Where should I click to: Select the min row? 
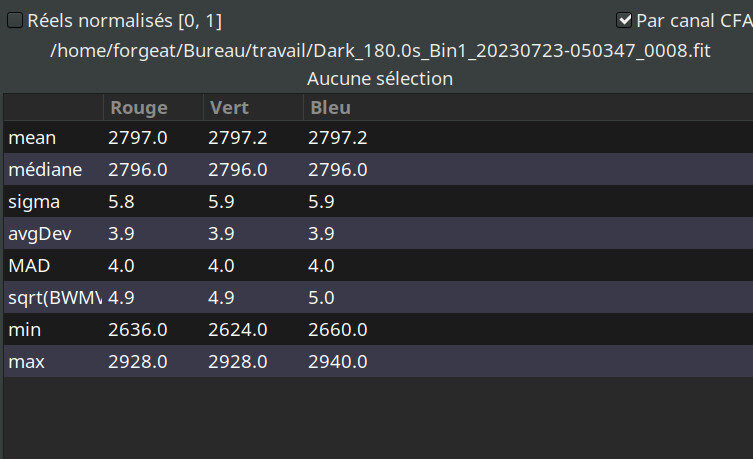click(x=25, y=330)
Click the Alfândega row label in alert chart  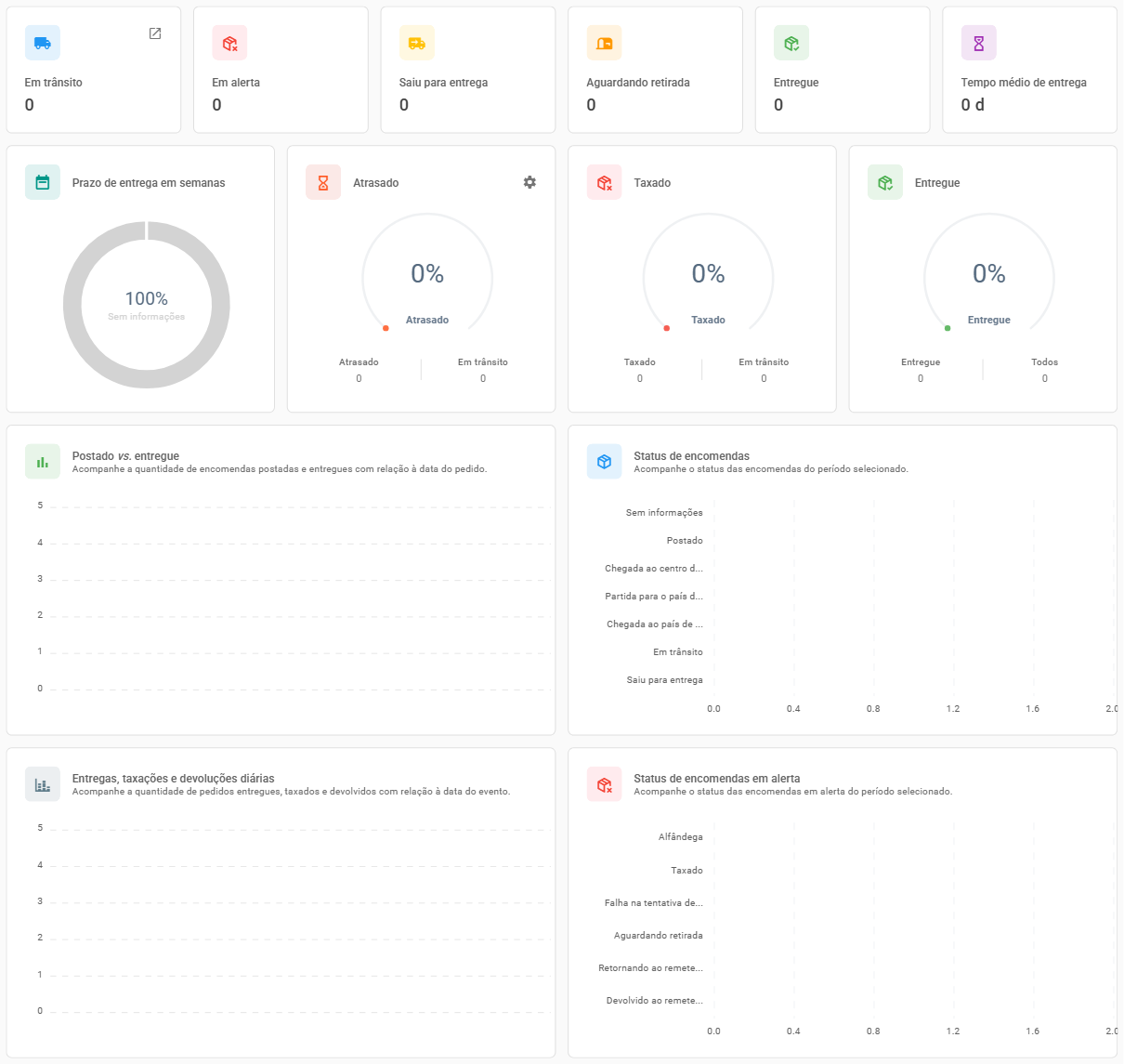pos(680,837)
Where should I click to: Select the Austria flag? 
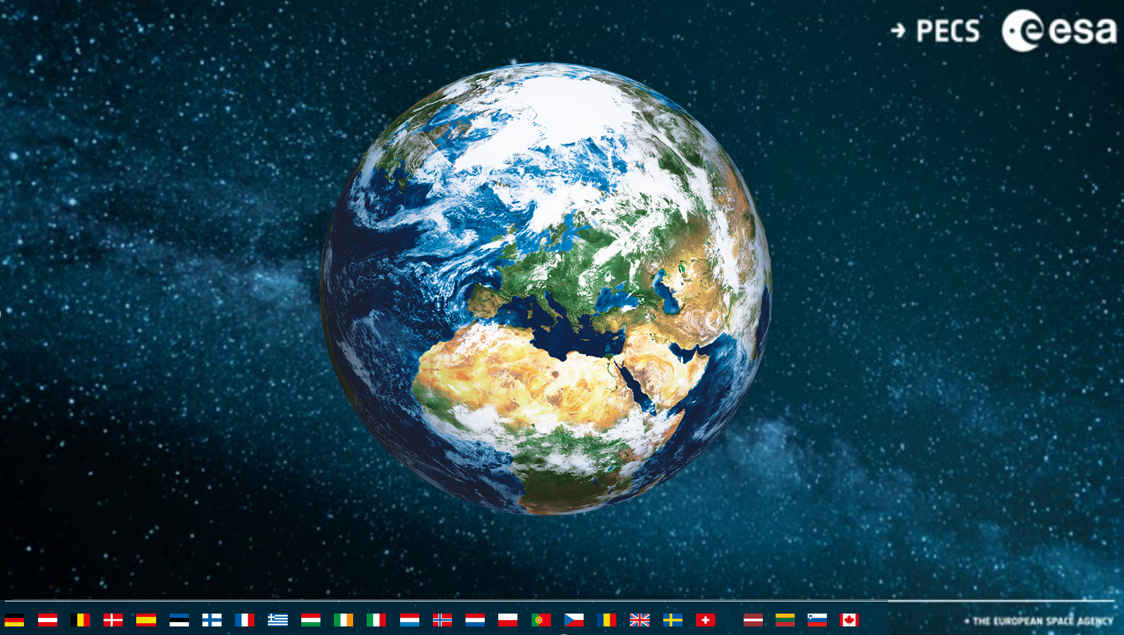click(47, 620)
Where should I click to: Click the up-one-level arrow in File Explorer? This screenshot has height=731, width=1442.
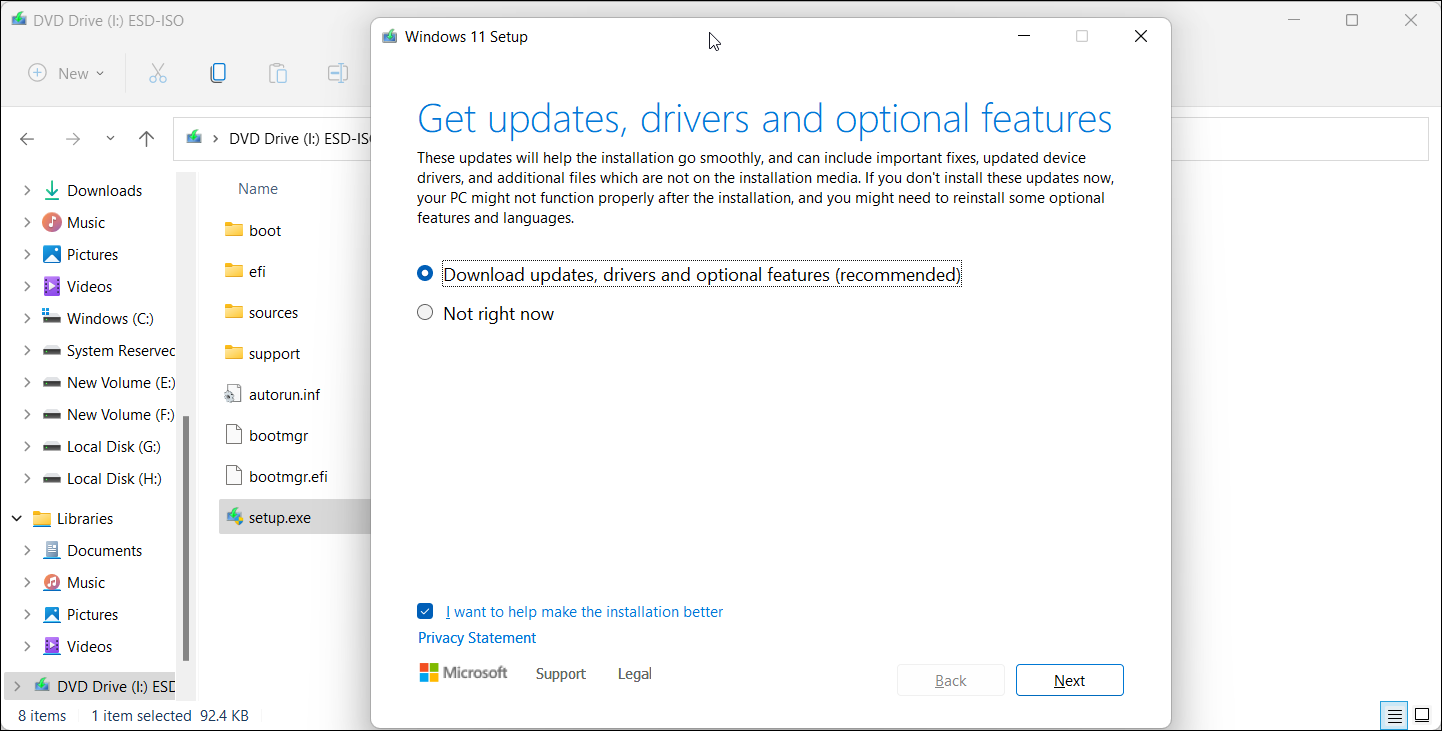point(146,139)
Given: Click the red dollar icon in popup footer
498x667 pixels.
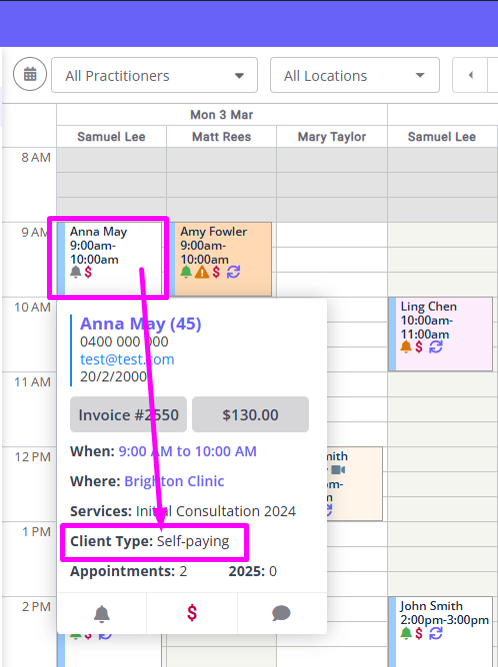Looking at the screenshot, I should pos(192,613).
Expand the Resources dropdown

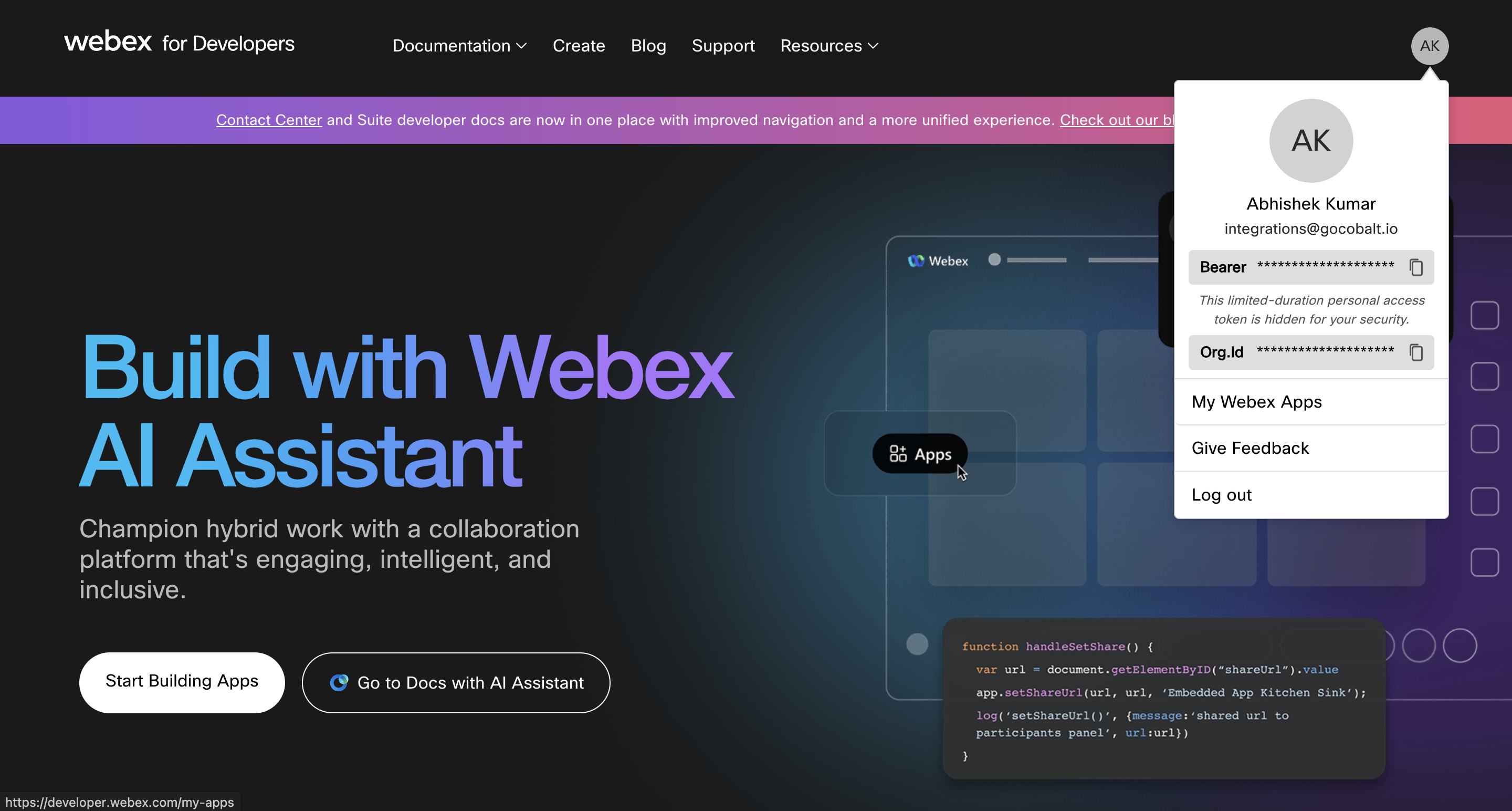tap(829, 46)
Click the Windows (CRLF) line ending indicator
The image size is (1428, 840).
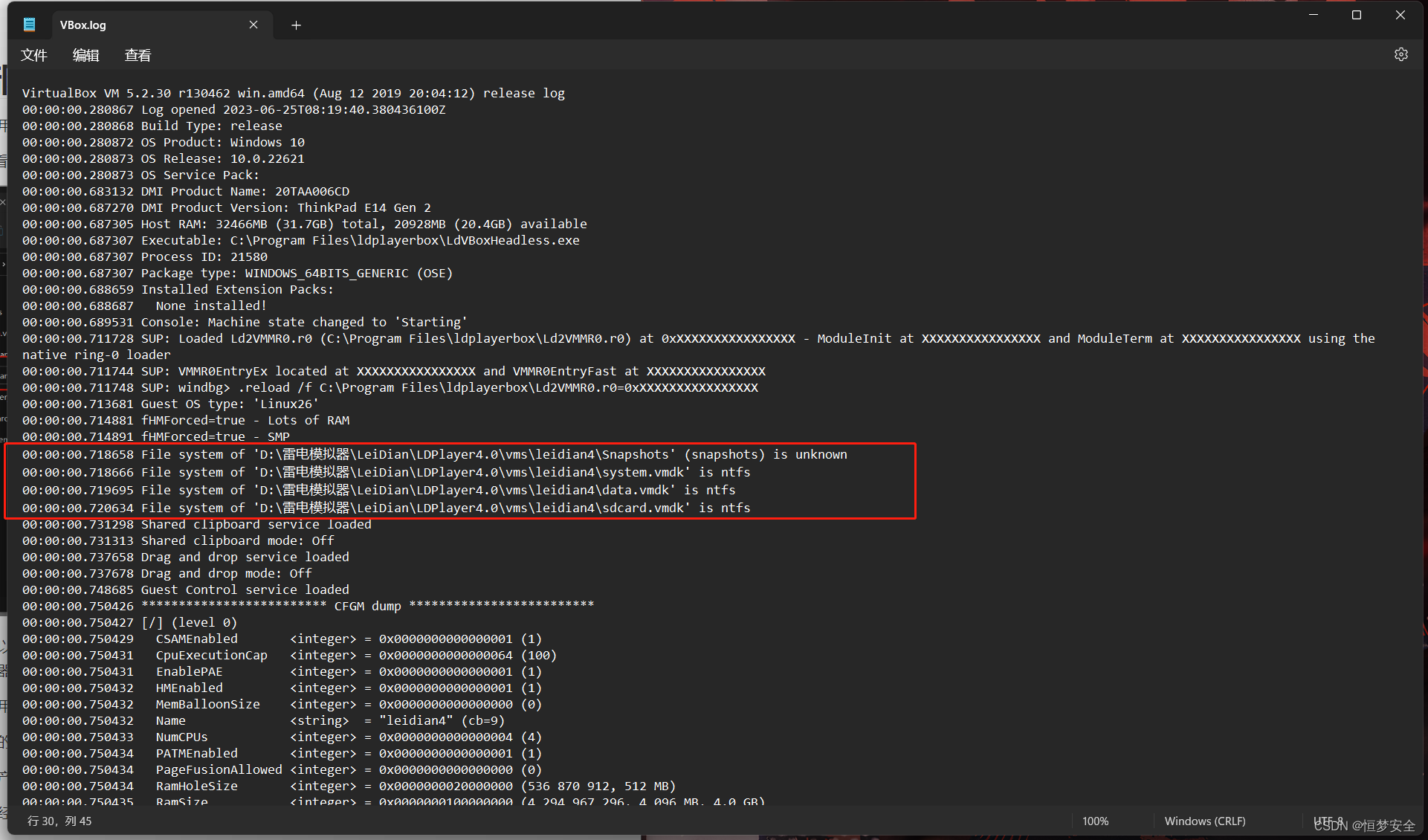coord(1204,821)
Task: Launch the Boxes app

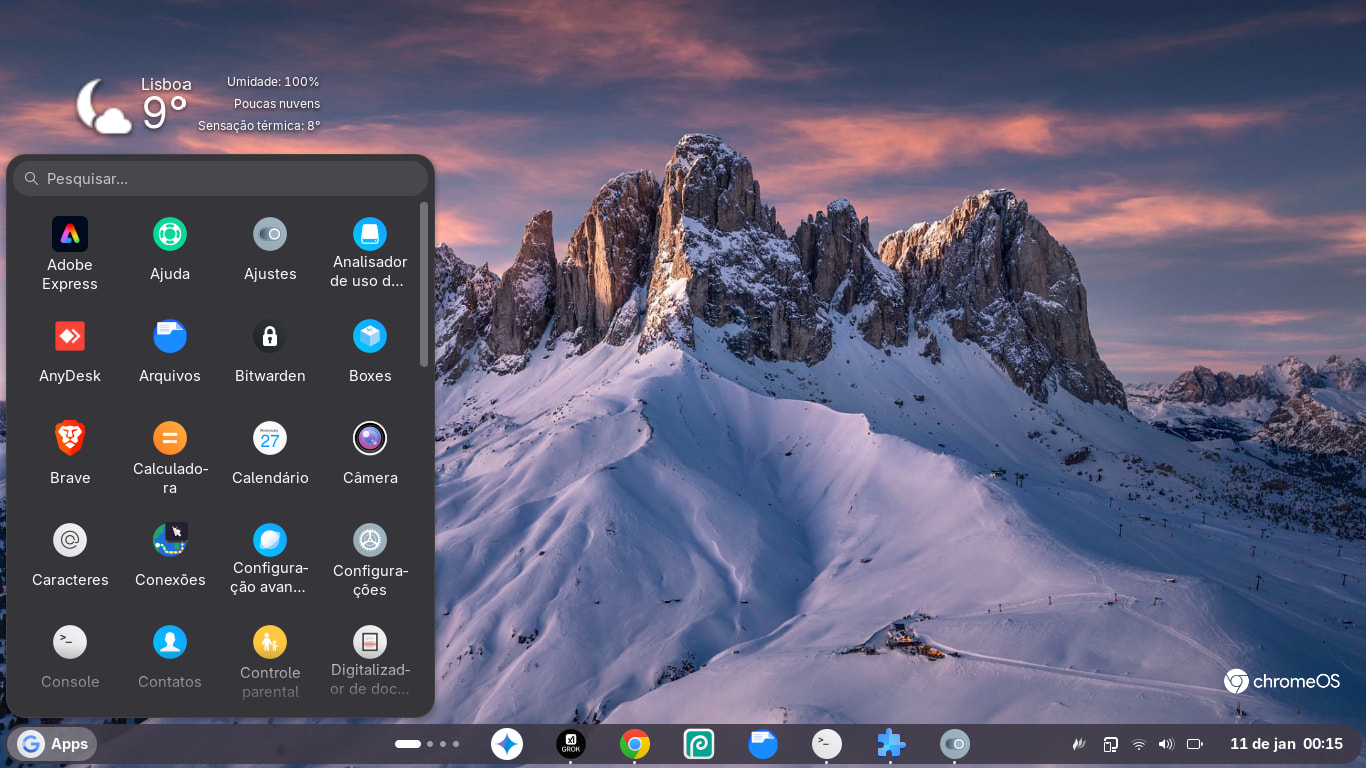Action: coord(370,337)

→ OBJECTIVE
Quote the rows word for word from the line containing "Where should I click to: Select the Austria" through the end of the rows, including both of those lines. Leave the pictures out.

→ RESPONSE TO THIS EXERCISE
Where should I click to: Select the Austria flag? 
click(47, 620)
Where should I click to: Click the up-one-level arrow in File Explorer? This screenshot has height=731, width=1442.
point(146,139)
Given: Click the red dollar icon in popup footer
498x667 pixels.
Looking at the screenshot, I should pos(192,613).
Expand the Resources dropdown

tap(829, 46)
Click the Windows (CRLF) line ending indicator
The image size is (1428, 840).
coord(1204,821)
Task: Launch the Boxes app

Action: coord(370,337)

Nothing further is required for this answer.